It was only when i married that I really got world-smart. Shabtai's existence was quite different from mine. Growing up in Beirut, his whole family lived in one large room and shared an apartment with others. Each family had their own room and used a communal kitchen. They had the ld-fashioned whole-in-the-ground and night bedpan for relieving themselves. The only time I ever had seen an outhouse was in sleep away camp when we went camping in the woods and had to use one. They had a primus for warming food and would fill a large tub with boiling water to wash themselves. Shabtai said the first time he saw a real toilet was when he went to the boarding school for the blind and when his aunt got a modern toilet it was a big occasion. When Shabtai would tell me these stories, I couldn't imagine using that kind of bathroom on a regular basis.
Of course, there was no such thing as a home phone, no air conditioning, no TV, etc. They didn't go to sleep-away camp in the summers. Instead, they went to a mountain retreat.
I didn't come face to face with poverty until I got married. Where I live, there are people who have enough to eat, and there are those who do not. When we have guests for the Sabbath, I always give away left-over food.
When I was growing up, people never came to the door asking for charity.
Here it is very common. Not a week goes by without at least one, often more, people coming to solicit alms for the poor, brides, orphans, people needing medical help, etc., etc., etc.
When Shabtai needed his second transplant we went to the U.S. to have it. We lived very simply in one-room flats, five apartments in one year. When my mother saw the first one, which was a real hole-in-the-wall, she was horrified. Not that she helped us get out of it, and, of course, I would never ask her to.
So, poverty has been a relative stranger to me. I experienced it briefly when we were abroad, but for the most part, I have had more than enough.
This is just one part of the story. The other part, the part you know about, is the fact that my parents always said I would need financial support because I am blind--an attitude that was not uncommon. Provisions were made. That is the crux of it.
If they get involved, I'll have to give a full accounting to them. That humiliation.
And, if as you say, like so many others, I am intelligent--even my therapists said it--how come I can't get things moving?
And the fear of living without anything left. Just thinking of the financial pressure I am under now puts my stomach in knots. And the stress just depletes my energy, instead of letting me do what I need to do.
There are other parts to this, but some things are just left better in private. Hint: the relationship between my parents and me, between them and Shabtai. So this is a very complicated thing.

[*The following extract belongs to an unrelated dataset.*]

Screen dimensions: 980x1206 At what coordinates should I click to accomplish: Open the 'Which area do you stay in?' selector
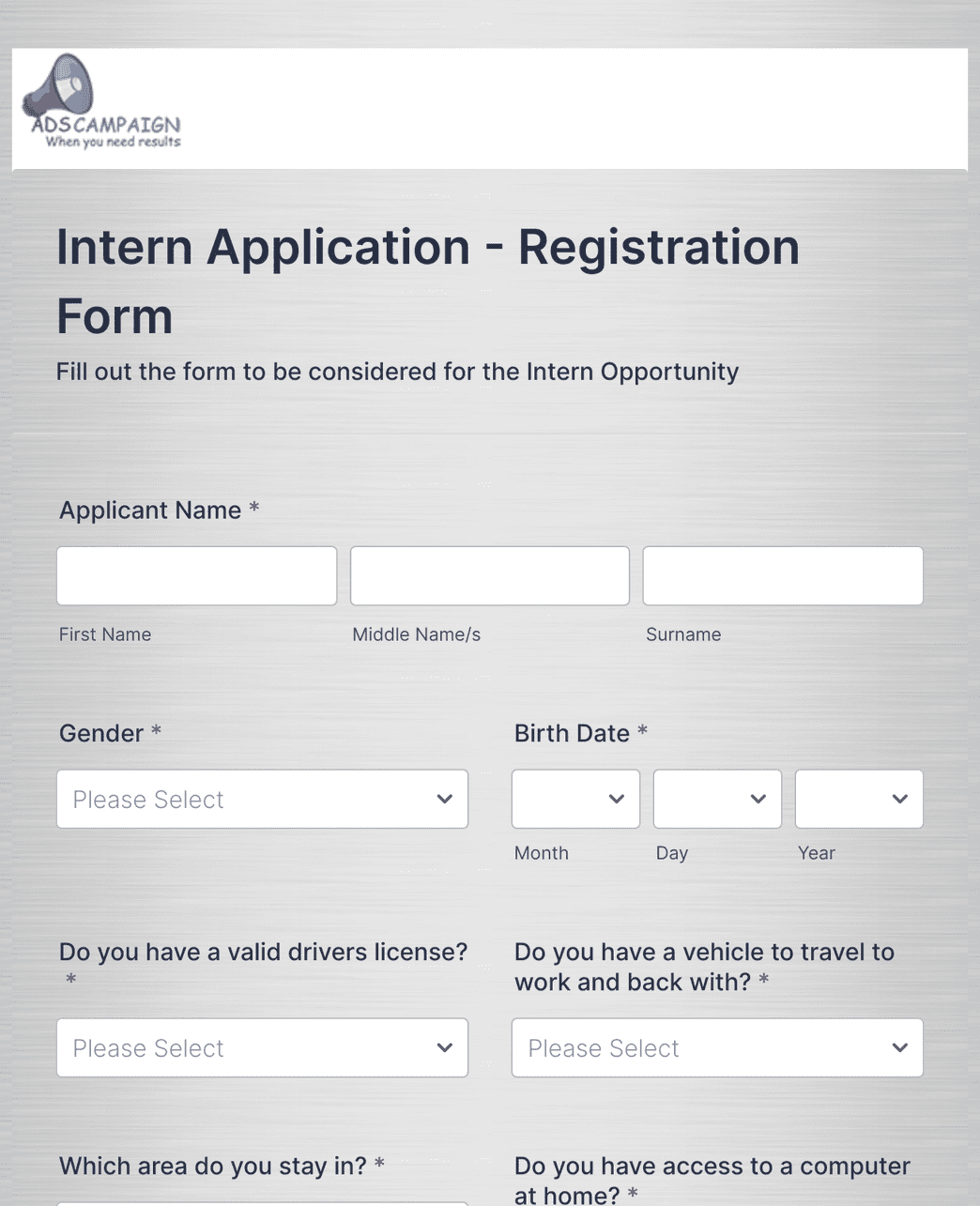(x=262, y=1203)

I had another session with my therapist last night. He's trying to de-stress me. Says I have to think more securely and realize that for most of my life the "wall" has been of my own making. According to him, I have great ideas, but the self-doubt keeps me from implementing them. After the session, I just went back to sleep, something I had done most of the day.
Today, Tuesday, for better or worse--probably better, I have a lot to do. So I can't just crawl into bed.
Still biting my cuticles/fingers, but doing it less than before. Most fingers have sores on them, but the sores are relatively small in most cases.
Tziporah
blog: tziporahwishky.livejournal.com
web: www.istillhavemylife.com
blog: tziporahwishky.livejournal.com
Hi Tziporah,
You asked "how come I can't get things moving?"
You're right of course about breaking down, or breaking through, the walls. But it's soooooooo hard!
I found your story about going to Canada inspiring. I couldn't figure out what Lax stands for. What place is that?
For the first time I'm really watching the utility bill. That is why I got an ADSL U.S. line. My Israeli phone bill was over 2000 Shekalim a month--about $500. Now that I have that U.S. line, my Israel bill averages $400. My U.S. bill averages about $10 per week, but that's because I make a lot of long-distance calls that are at least an hour long. That's because of the teleclasses.
I've also started watching the electric bill. I don't put on the air conditioner if Shabtai isn't here. When he comes in we turn it on because he is extremely heat sensitive.
Also, I've started using the sun tank to heat our water in the hot summer. We have a sun tank on the roof. Turned off the gas and electric heaters that usuallyheat the water. I imagine that over the summer months, when it's very sunny, I can cut back considerably on electricity costs this way.
When I was growing up, we always let the shower run while we were soaping ourselves. Water is at a premium in this country, so for years I've turned off the water while soaping upin the shower or when washing dishes.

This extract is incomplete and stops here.